Prefácio - Carlos Heitor Cony

 

Pergunta comum feita a escritores:
- Por que você escreve?

Deve-se responder com outras perguntas:
- Escrever o quê?
- Escrever para quê?

Ou com a resposta definitiva:
- Por que não escrever?

Se a pergunta é banal para qualquer um que se aventura no alucinado universo do texto, para Maitê Proença é específica. Por que uma atriz de sucesso, de larga exposição no universo audiovisual, sempre interpretando (ou interpenetrando) textos alheios, decide encarar o próprio texto?
Este livro responde a esta e a muitas perguntas. Tendo uma coluna na revista Época, e sendo, como é, uma figura de larga exposição na mídia e na vida pública, em suas crônicas não há referência nem marketing de sua atividade artística. Não seria nada extravagante se aproveitasse o novo espaço, que agora conquistou, para explicações, desabafos e confissões, na interminável viagem em torno ou dentro de seu cenário habitual. Outros o fizeram e fazem.
Eventualmente, ponteando seu dia ou seus compromissos, ela faz breve marcação: "depois de gravar". Como se dissesse: depois do almoço, ou antes de dormir. E todos conhecemos a sua atividade profissional, sendo uma das atrizes mais constantes do cinema, teatro e TV, vestida como a amante de um imperador, ou nua em cima do cavalo, como Lady Godiva e D. Beija.
Lembro que propositadamente os papéis que ela viveu em dois dos três projetos que fiz para TV, num estágio circunstancial e distanciado de minha atividade principal. Ao entrar naquele serpentário, que é o mundo do espetáculo, receava ter problemas com artistas e técnicos cuja auto-estima frequentemente exige prioridades e tratamento diferenciado dos demais operários do mesmo empreendimento. Maitê foi para mim uma pessoa surpresa, sendo como é uma profissional competente e responsável.
Como protagonista de duas histórias de época, nela admirei a mesma consciência e acabamento que encontro em suas crônicas. Nesta Primeira coletânea, ela própria se pergunta por que resolveu escrever, supondo que se trata de uma carência pessoal - quando na realidade, é o exercício de uma visão do mundo, uma reflexão diante de si mesma.
Escrever é verbo transitivo, pede complemento direto, que em latim exige o acusativo. E Maitê acusa, acusa no sentido de estar presente, e não em termos de libelo, denuncia ou queixa, mas de expressão de seu mar interior.
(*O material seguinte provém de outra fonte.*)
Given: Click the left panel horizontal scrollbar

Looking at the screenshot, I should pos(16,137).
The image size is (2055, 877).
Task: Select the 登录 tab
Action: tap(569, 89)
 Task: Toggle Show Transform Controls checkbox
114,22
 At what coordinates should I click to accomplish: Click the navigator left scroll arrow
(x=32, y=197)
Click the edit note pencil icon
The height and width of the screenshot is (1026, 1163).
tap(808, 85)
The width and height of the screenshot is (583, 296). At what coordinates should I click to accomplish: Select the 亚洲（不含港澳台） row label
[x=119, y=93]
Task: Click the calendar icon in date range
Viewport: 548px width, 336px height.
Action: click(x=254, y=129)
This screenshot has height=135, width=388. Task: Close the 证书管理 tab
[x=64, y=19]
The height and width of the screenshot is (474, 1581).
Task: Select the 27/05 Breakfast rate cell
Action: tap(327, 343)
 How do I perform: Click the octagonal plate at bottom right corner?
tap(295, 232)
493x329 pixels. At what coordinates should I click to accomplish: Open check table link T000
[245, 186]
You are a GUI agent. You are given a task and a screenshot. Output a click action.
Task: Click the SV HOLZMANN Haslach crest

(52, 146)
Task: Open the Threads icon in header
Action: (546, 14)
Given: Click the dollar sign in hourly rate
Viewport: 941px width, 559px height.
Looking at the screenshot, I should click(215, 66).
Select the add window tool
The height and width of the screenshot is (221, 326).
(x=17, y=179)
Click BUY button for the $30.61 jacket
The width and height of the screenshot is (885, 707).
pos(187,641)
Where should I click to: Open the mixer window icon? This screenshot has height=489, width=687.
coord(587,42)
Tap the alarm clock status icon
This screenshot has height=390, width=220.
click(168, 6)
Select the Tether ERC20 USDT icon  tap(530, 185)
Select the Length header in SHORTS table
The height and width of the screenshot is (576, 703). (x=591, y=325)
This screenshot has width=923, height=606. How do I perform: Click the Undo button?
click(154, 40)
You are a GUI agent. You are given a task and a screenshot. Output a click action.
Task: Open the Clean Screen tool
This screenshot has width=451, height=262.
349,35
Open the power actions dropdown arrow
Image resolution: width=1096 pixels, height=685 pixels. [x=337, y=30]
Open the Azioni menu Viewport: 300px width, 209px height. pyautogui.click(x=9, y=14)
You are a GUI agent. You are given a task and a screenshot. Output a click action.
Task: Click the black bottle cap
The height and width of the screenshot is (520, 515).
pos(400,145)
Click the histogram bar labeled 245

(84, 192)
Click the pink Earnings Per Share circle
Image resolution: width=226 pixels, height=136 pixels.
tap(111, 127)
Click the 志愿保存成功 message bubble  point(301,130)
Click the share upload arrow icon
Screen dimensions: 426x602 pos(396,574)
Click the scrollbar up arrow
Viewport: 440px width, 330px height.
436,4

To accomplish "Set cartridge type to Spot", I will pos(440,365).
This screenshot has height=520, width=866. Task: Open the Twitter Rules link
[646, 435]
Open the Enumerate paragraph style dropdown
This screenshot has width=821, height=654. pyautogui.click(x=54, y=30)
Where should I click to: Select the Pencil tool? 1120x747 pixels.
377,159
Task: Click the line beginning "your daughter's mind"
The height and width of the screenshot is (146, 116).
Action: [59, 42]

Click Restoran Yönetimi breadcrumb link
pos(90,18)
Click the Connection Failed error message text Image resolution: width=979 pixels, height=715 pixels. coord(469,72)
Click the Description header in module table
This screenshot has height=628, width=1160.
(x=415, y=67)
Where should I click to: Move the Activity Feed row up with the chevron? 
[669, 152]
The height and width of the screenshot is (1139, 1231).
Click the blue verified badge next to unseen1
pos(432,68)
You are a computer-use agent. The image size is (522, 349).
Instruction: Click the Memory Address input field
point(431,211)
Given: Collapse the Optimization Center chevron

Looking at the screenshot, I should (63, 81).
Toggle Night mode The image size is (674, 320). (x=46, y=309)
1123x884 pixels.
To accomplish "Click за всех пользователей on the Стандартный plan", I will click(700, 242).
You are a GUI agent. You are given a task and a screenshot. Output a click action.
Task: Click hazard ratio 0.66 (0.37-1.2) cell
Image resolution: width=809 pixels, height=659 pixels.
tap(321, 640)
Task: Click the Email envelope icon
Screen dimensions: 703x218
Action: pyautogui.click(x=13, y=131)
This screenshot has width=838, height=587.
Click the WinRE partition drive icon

Tem um buraco que fica entre os dois peitos, parece uma moleira, mas chamam de plexo solar. Por ali me entra cada coisa... Outro dia entrou o mar inteiro, subiu até a garganta, apertou tudo e está lá, não quer sair. Vou te mandar um pouco.

Nada Pretende ensinar ou revelar, apenas constatar:

Não basta que haja amor para viver um amor. Quando um se sente em paz, o outro quer a guerra. É preciso me traduzir a cada centímetro do caminho enquanto ele explica que eu também não entendi nada. Discordamos sobre o tempo, o tamanho das ondas, a cor da cadeira. O desacerto é de lascar e não há cama que resista a tantas reconciliações - um dia a cama cai.

Temos, enfim, a Maitê que deixa de ser o peixinho dourado e azul do aquário iluminado, no qual estamos a vê-la e admirá-la. Ela se oferece, agora, na densidade das águas submersas, onde nem sempre chega a luz do sol, mas tem o mar inteiro para se exprimir. Penetra com lucidez no sombrio átrio onde se realiza o solitário rito que fica, eleva e consola.